THE CAUSE OF IRELAND

But it was to the grievances of Ireland that Gladstone bent the readiest ear, and it was upon that reef that his political career made shipwreck at the last. In his first ministry he undertook and carried the disestablishment of the Irish Church, by which the Irish Catholics were relieved of an odious burden. His Irish Land Act of 1870 aimed to give the tenant-farmer certain valuable rights in the land which he rented. The result was rather to redouble the cry against "landlordism," with its corollary of agrarian crime. A second Land Act (1881) provided a land court for adjusting rents. Instead of quieting the disorders this indulgent legislation was the signal for a fresh outburst of crime. The Irish Land League was organized to secure the abolition of landlordism, and when the Irish leader, Charles Stewart Parnell, was imprisoned he exhorted the tenants to cease paying rent altogether until the government should grant all their demands. The Liberals were forced for the moment to use strong measures to restore order to Ireland, but the Home Rule party in Parliament, skillfully led by Mr. Parnell, continued to embarrass legislation and obstruct the ordinary functions of government. In April, 1886, Mr, Gladstone, having become Prime Minister for the third time, asked Parliament to grant home rule to Ireland through an Irish Parliament sitting at Dublin. Parnell and his following supported the measure, but the Liberal party was rent in twain. Lord Hartington, Joseph Chamberlain, John Bright, and others of less note, deserted their old chief. Enough of these "Liberal Unionists" seceded to defeat the bill. In August, 1892, the aged Liberal chieftain again carried the elections and took the seals of office for the fourth time. Home Rule was again the principal plank in his platform, and all the energies of the "Grand Old Man" were mustered to carry a new law differing somewhat from the bill of 1886. Though it passed the Commons (301 to 267) it was thrown out by the Lords by 419 to 41, and his successor, Lord Rosebery, had no mind to renew the contest.

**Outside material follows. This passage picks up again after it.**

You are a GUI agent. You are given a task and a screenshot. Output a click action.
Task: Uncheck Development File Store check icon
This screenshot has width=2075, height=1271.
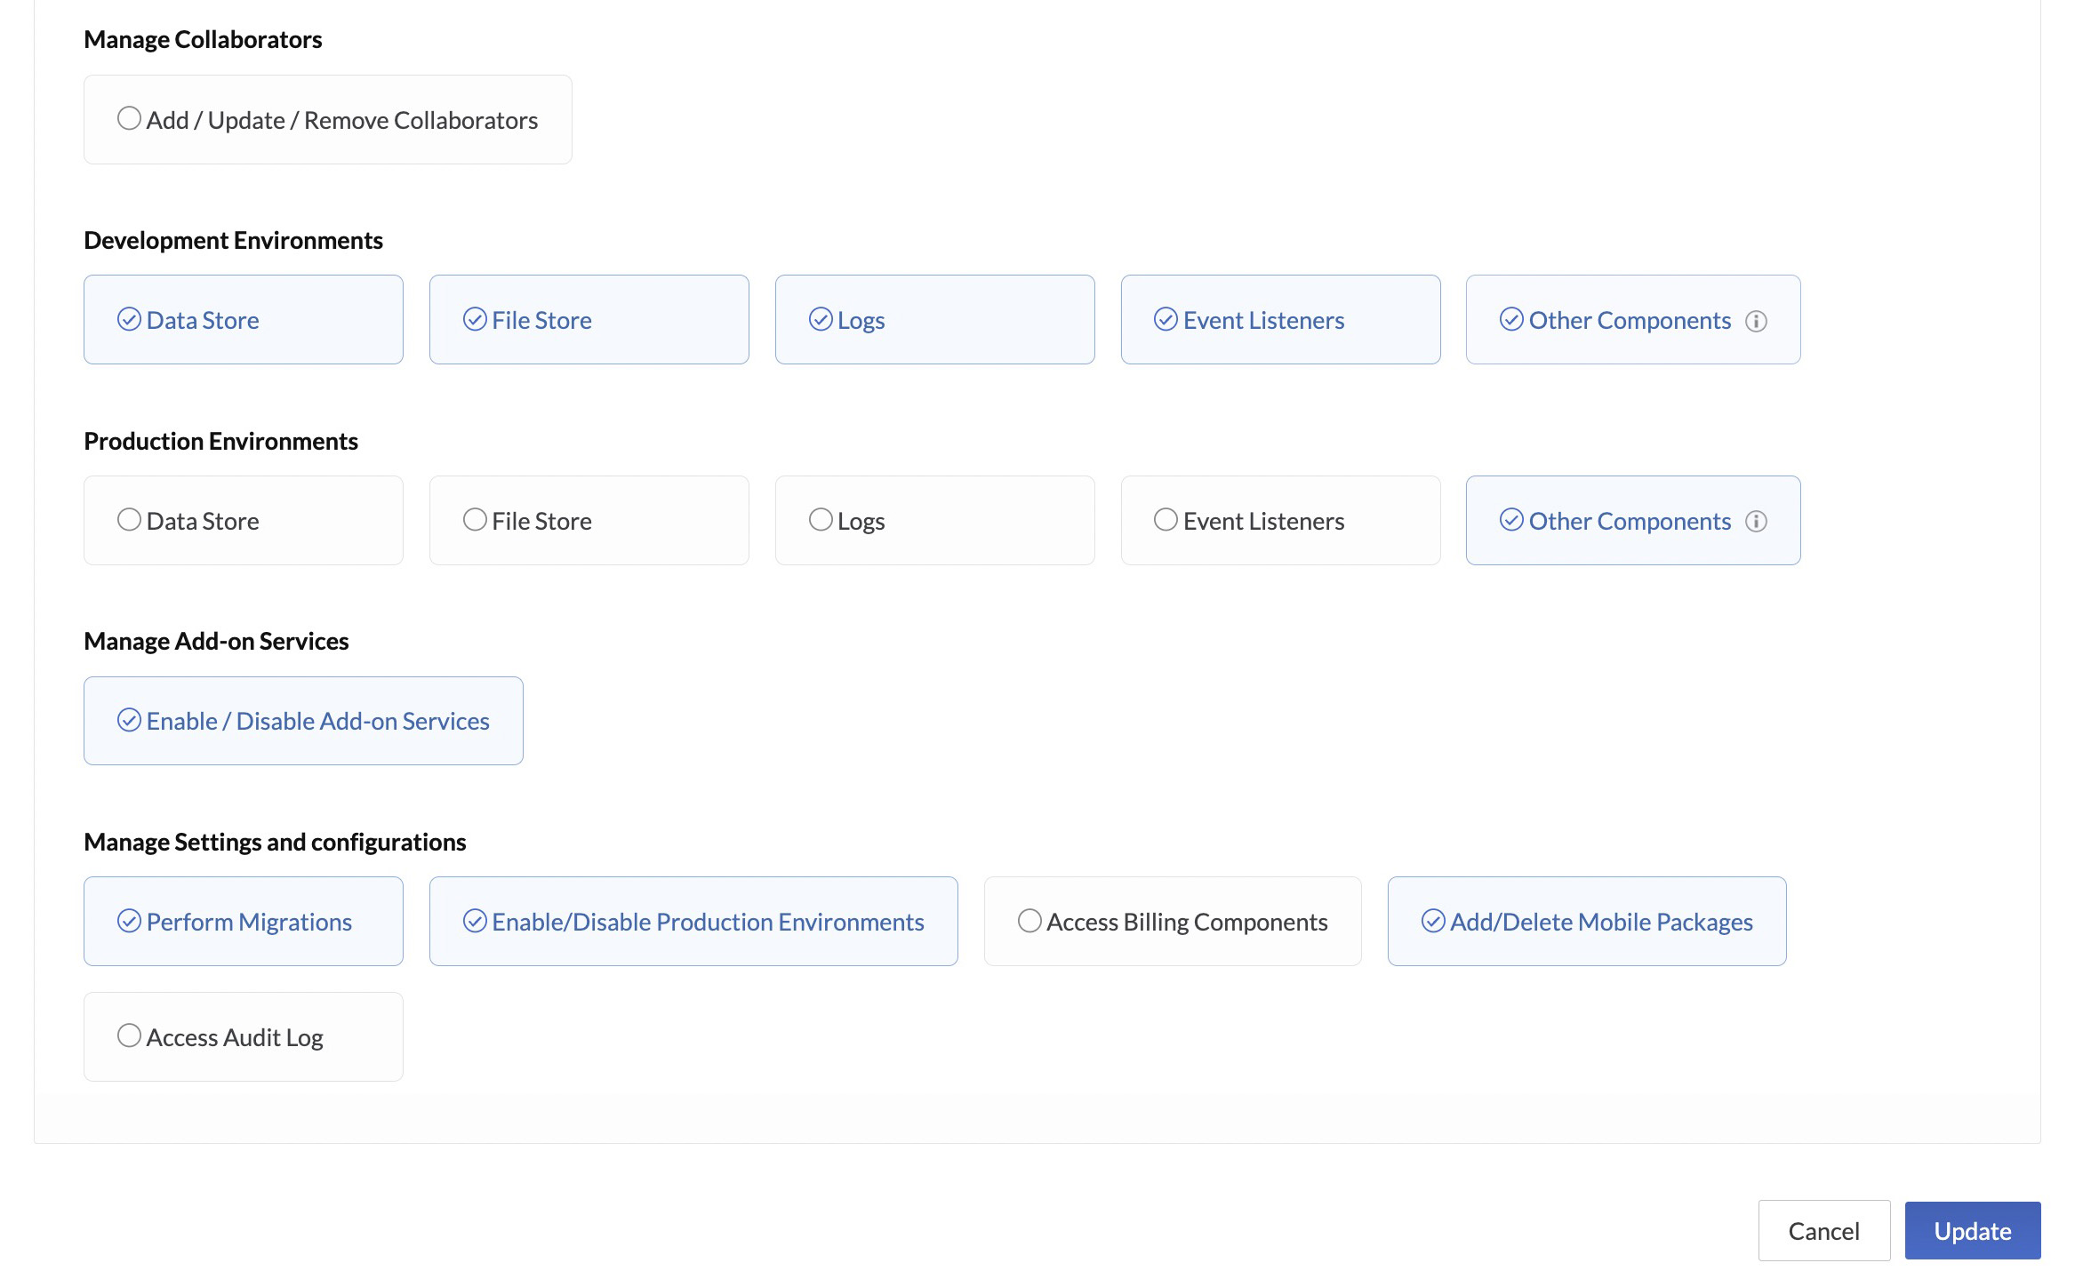(475, 320)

The Gladstonian foreign policy was such as might have been expected from a leader whose motto was "Peace, Retrenchment, and Reform." It was never aggressive, and in the opinion of many, it was lacking in the assertion of British rights. Thus, in 1871, when Russia refused to be bound longer by the treaty stipulations forbidding her to maintain a war fleet on the Euxine, Mr. Gladstone did not hold her to her engagement. In England it was thought to be a sign of weakness in his government to allow the "Alabama" and "San Juan Boundary" questions to be settled by arbitrators instead of by diplomacy or a show of force. In 1881, when the Boers of the Transvaal had worsted the British at Majuba Hill, they received from Gladstone an honorable peace instead of extermination. The abandonment of the Egyptian Soudan, in 1883, which carried with it the massacre of General Gordon, at Khartoum, was perhaps the heaviest load that the Gladstonian foreign policy ever had to bear.